Pour que le rapport soit tourné vers l'avenir, celui-ci devrait développer des mots clés spécifiques (ou une combinaison de mots) sur les plateformes de médias sociaux, notamment Twitter, Telegram, Facebook, Instagram et YouTube. Leur analyse devrait permettre de créer des indicateurs et des avertissements concernant les modifications qui constitueront la base de la stratégie de surveillance et d'analyse des médias sociaux la mieux adaptée à Frontex, compte tenu des objectifs globaux énoncés ci-dessus.
Définition de l'intention de migration : les motivations, les attentes et les intentions qui sous-tendent les décisions en matière de migration et la nature même de ces décisions. La possibilité de migration ou le souhait de migrer.
Le continent africain étant au cœur des problématiques migratoires européennes actuelles, il semble évident que les "intelligences artificielles prédictives" de Frontex devraient aspirer au premier chef les données des populations des pays d'Afrique les plus touchés par les départs vers l'Europe, ainsi que les données de la plupart des communautés africaines installées dans l'Union européenne. Au-delà de cette surveillance et du fichage qui en découle, la question des "opérations [conjointes] qui contribueront probablement à une intelligence prédictive permettant d’affecter les ressources de manière appropriée" pose question quant aux actions de Frontex à l'égard de personnes ou de groupes de personnes qui n'auront rien fait, mais seront soupçonnées par une intelligence artificielle de "vouloir faire"… dans le futur.
Mise à jour du 5/11/2019 :
Ce 2 novembre 2019, l'agence Frontex a annoncé qu'elle abandonnait son projet "d'analyse et d'intelligence prédictive des médias sociaux". L'appel d'offre expirait le 5 novembre.
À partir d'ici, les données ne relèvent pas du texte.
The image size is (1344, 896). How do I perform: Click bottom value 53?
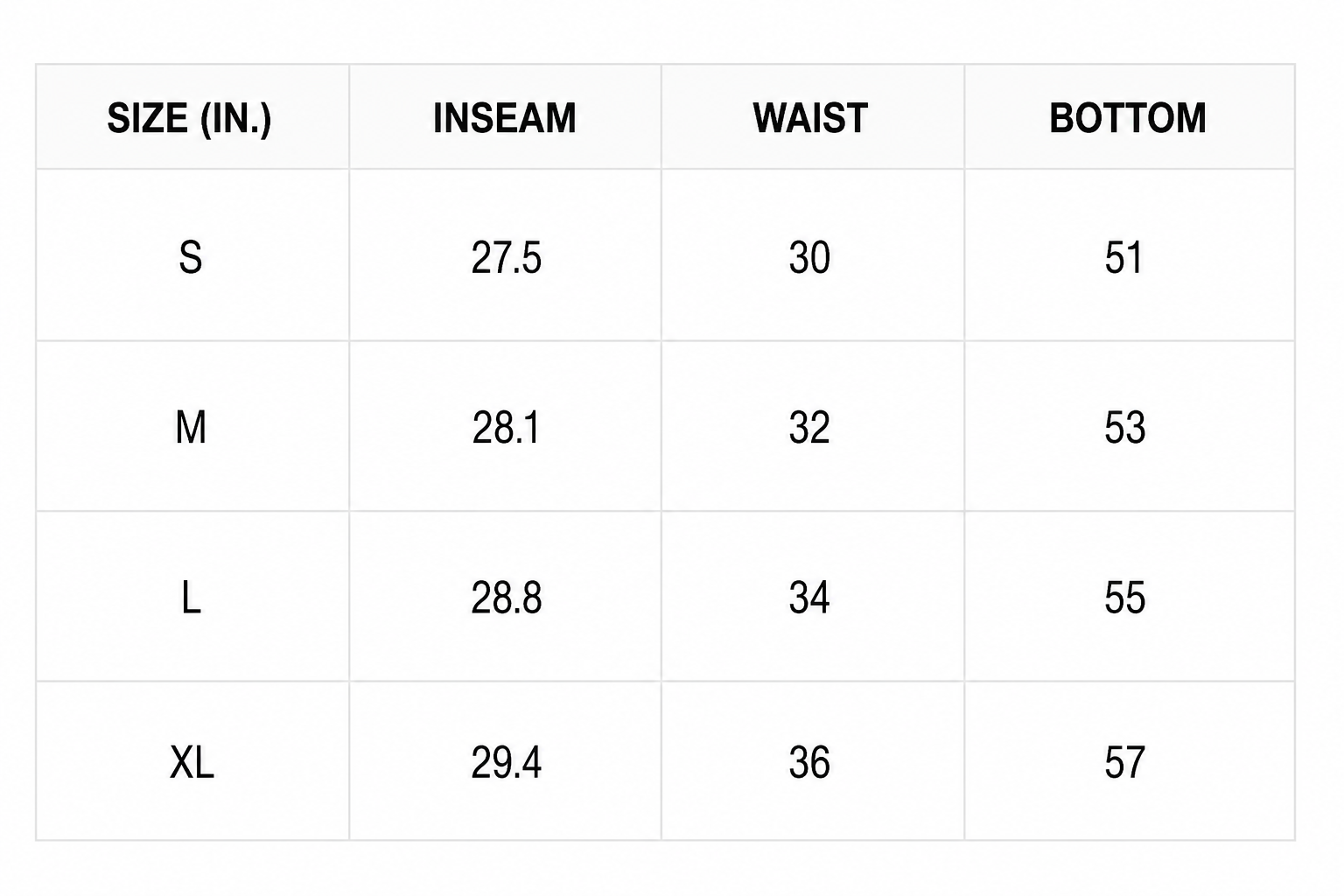tap(1124, 428)
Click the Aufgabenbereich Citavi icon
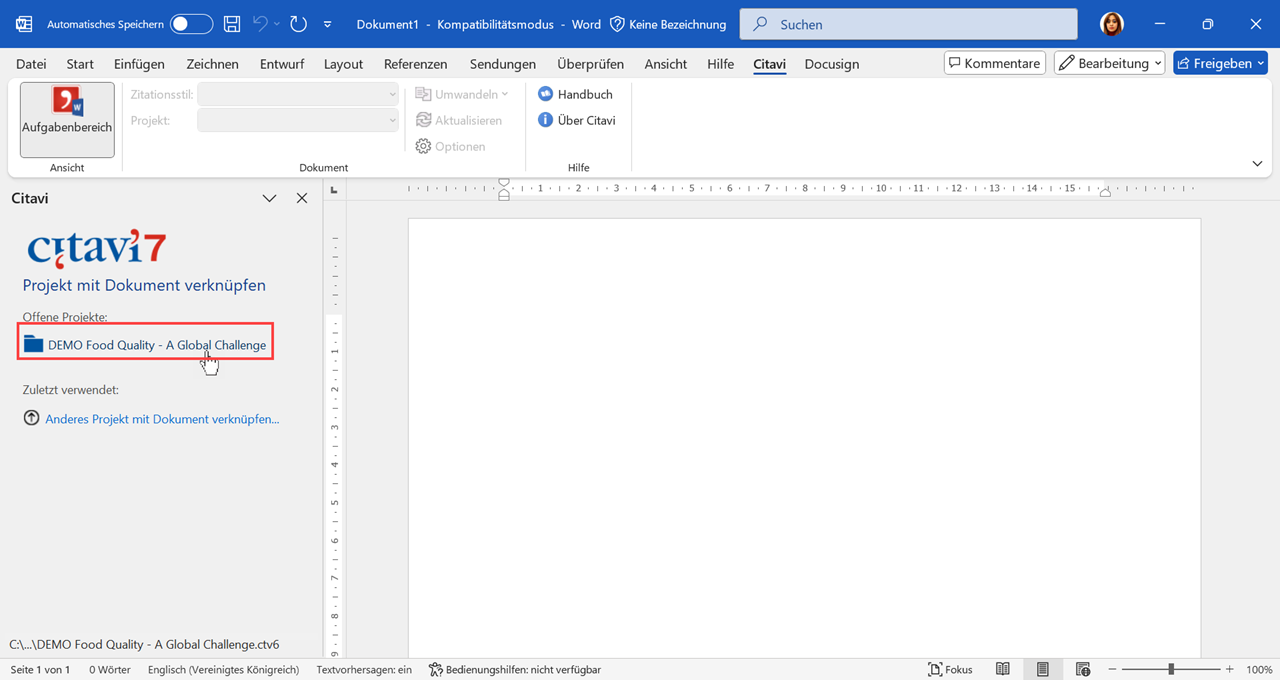The width and height of the screenshot is (1280, 680). (67, 103)
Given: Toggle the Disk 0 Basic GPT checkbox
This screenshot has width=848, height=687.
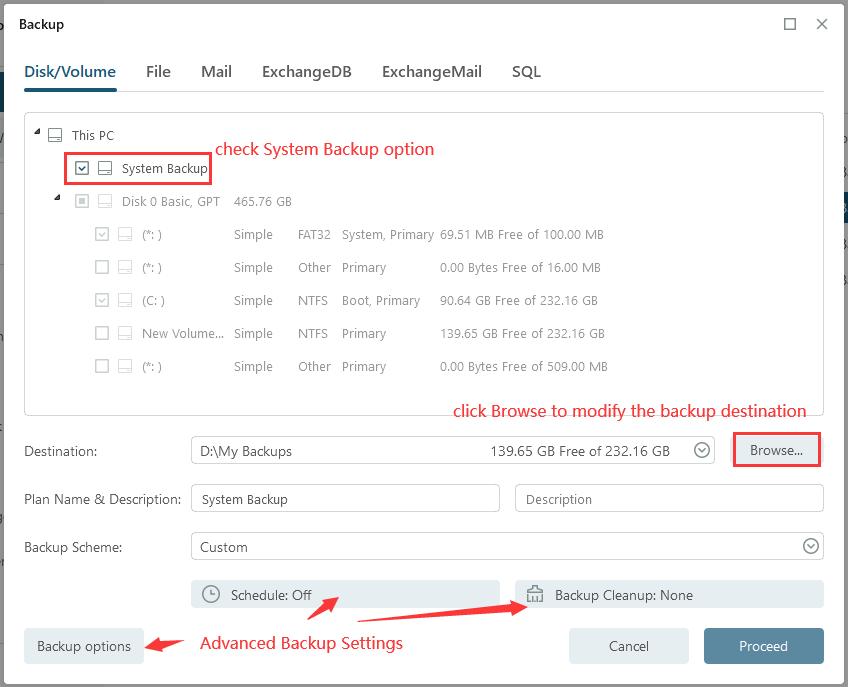Looking at the screenshot, I should click(x=82, y=202).
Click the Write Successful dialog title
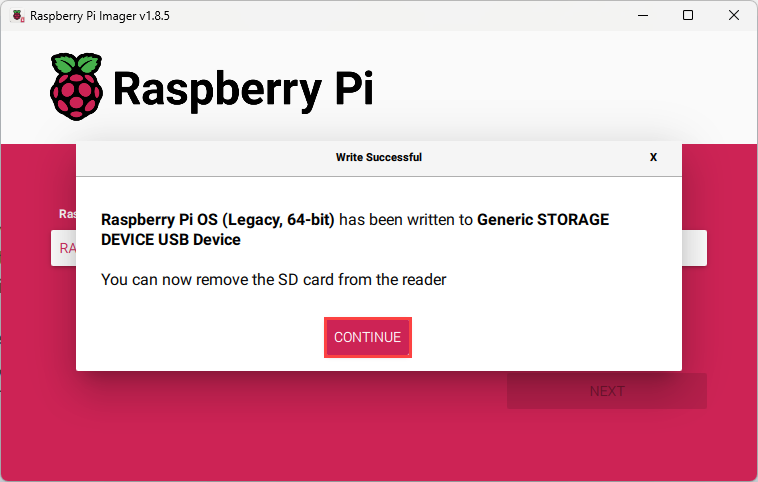 click(x=378, y=157)
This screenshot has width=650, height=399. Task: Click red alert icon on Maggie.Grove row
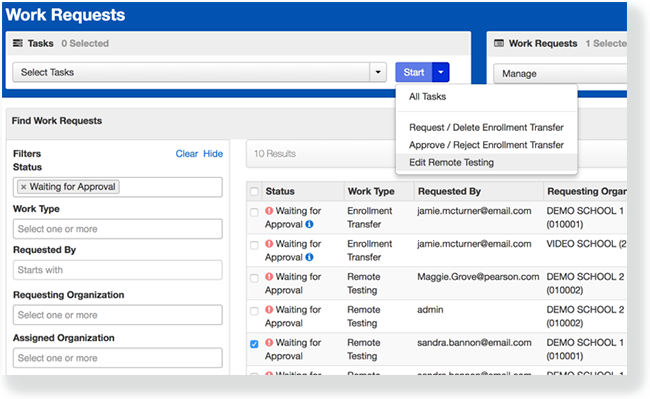pyautogui.click(x=269, y=276)
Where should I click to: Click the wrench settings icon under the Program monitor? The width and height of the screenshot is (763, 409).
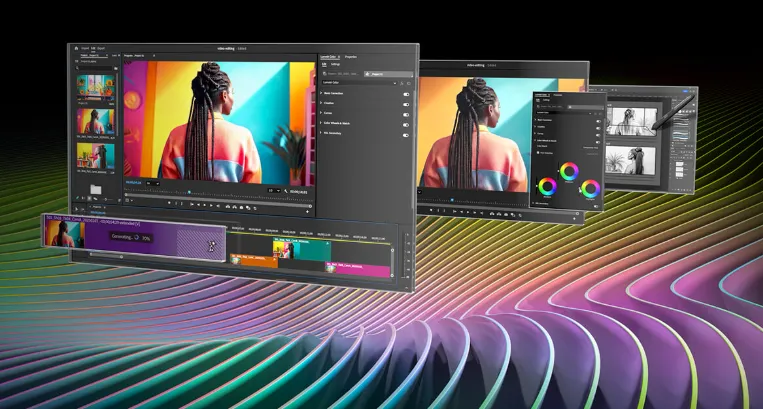point(287,189)
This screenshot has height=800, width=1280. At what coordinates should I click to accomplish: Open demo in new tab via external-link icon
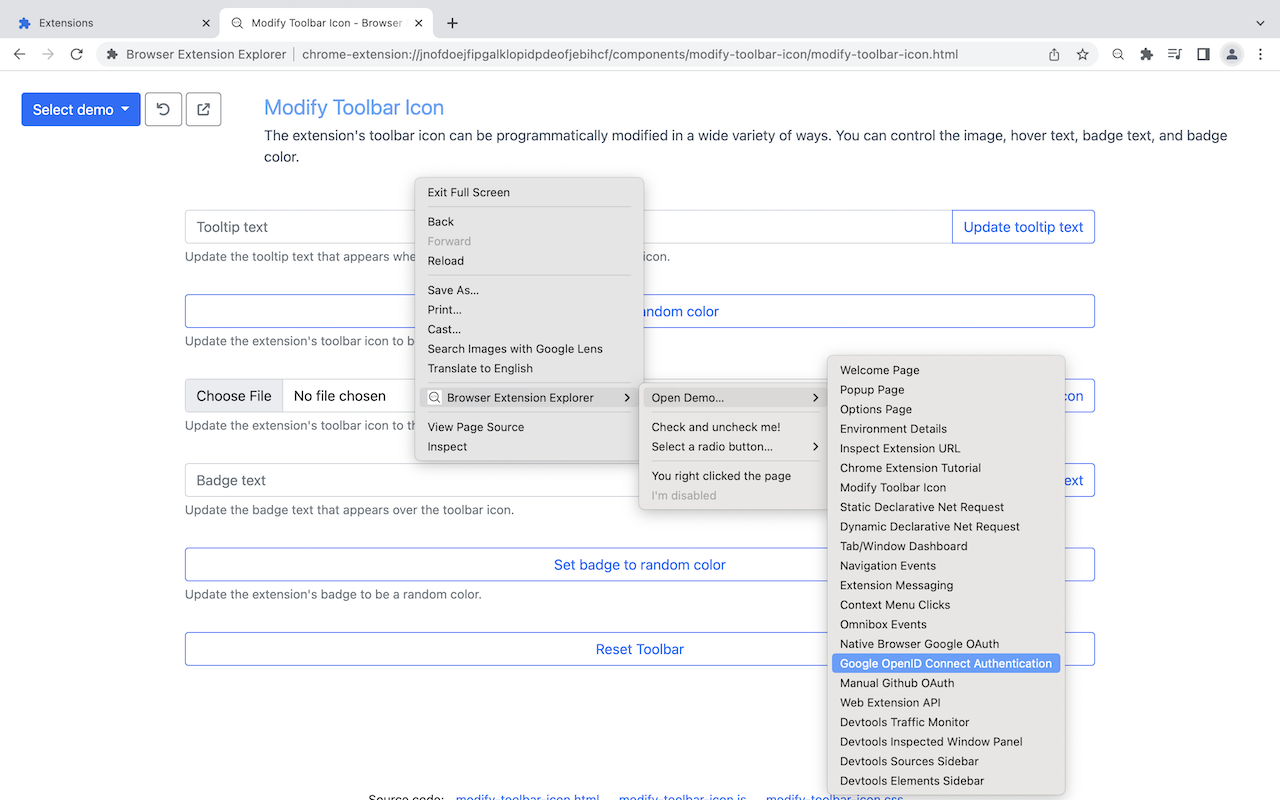203,109
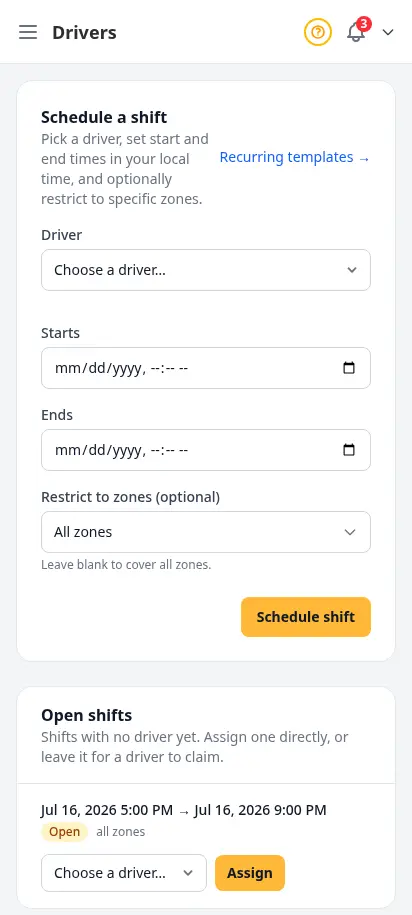Viewport: 412px width, 915px height.
Task: Click the "all zones" tag on open shift
Action: click(x=121, y=832)
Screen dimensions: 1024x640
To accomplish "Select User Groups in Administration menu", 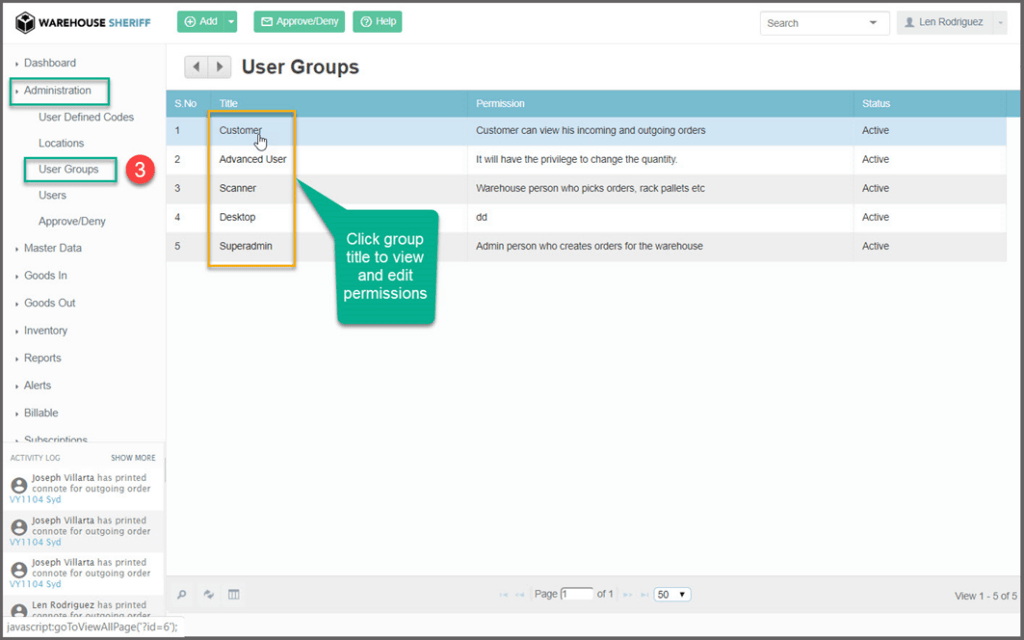I will coord(68,169).
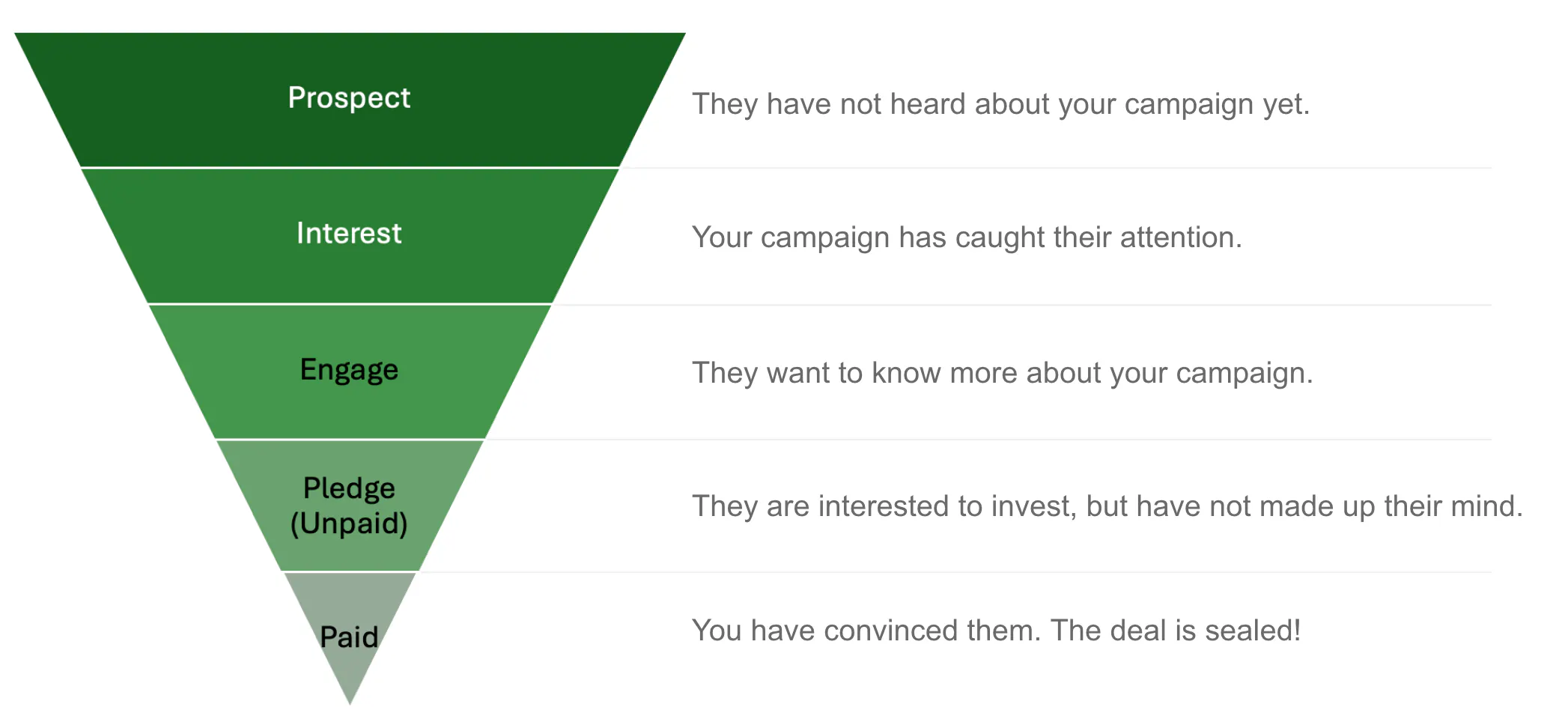Viewport: 1568px width, 722px height.
Task: Click the word Pledge in funnel
Action: pyautogui.click(x=350, y=489)
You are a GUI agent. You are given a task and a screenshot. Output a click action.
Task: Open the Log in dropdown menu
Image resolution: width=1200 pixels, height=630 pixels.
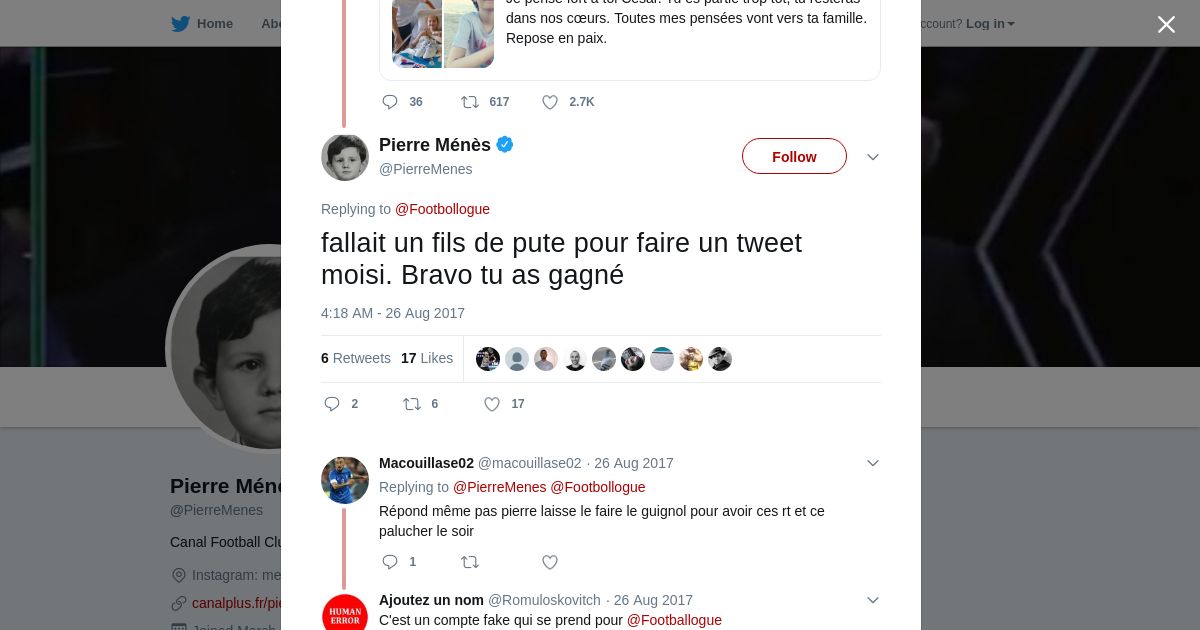pyautogui.click(x=990, y=24)
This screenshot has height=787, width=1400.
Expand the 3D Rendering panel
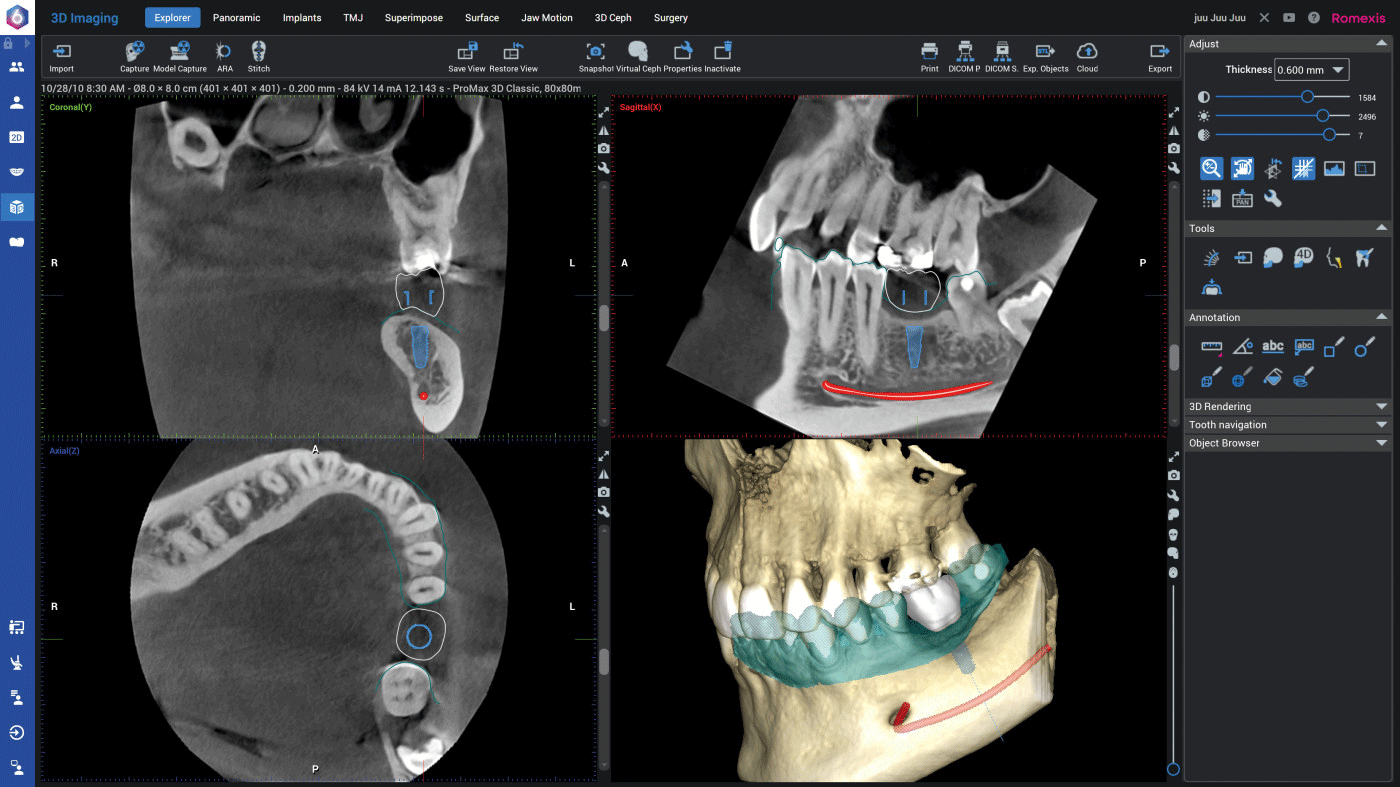1288,407
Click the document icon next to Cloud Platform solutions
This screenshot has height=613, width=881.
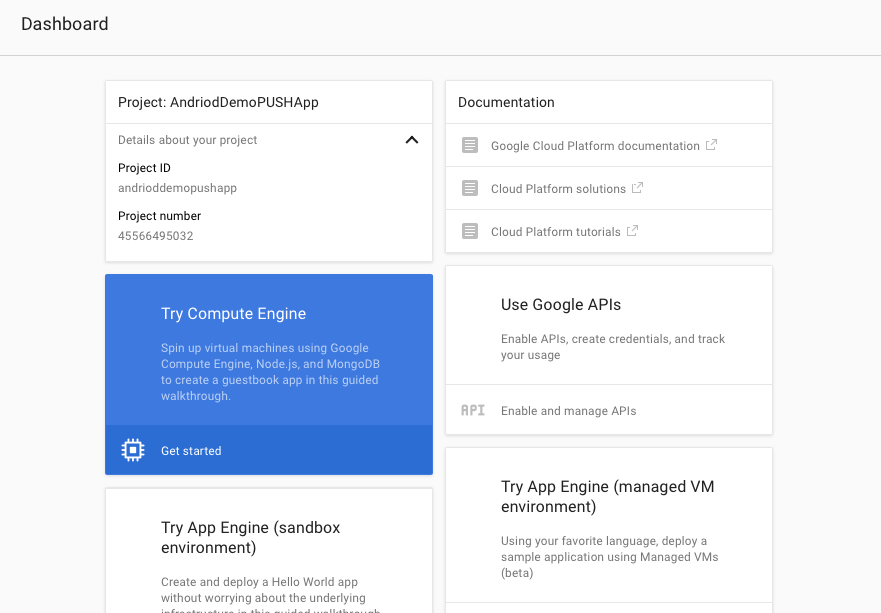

Interrogée sur cet abandon par Mediapart, Frontex le justifie par "l’entrée en vigueur prochaine du nouveau règlement des gardes-côtes et gardes-frontières européens", qui doit tripler son budget et passer de 330 millions à un milliard d’euros par an. Mais rien n'indique que ce projet ne revienne pas dans l'agenda du gardien des frontières de l'Union européenne, qui a déclaré à nos confrères de Mediapart : "Nous examinerons comment le nouveau cadre juridique va modifier nos besoins opérationnels et, par conséquent, la documentation de l'appel d’offres".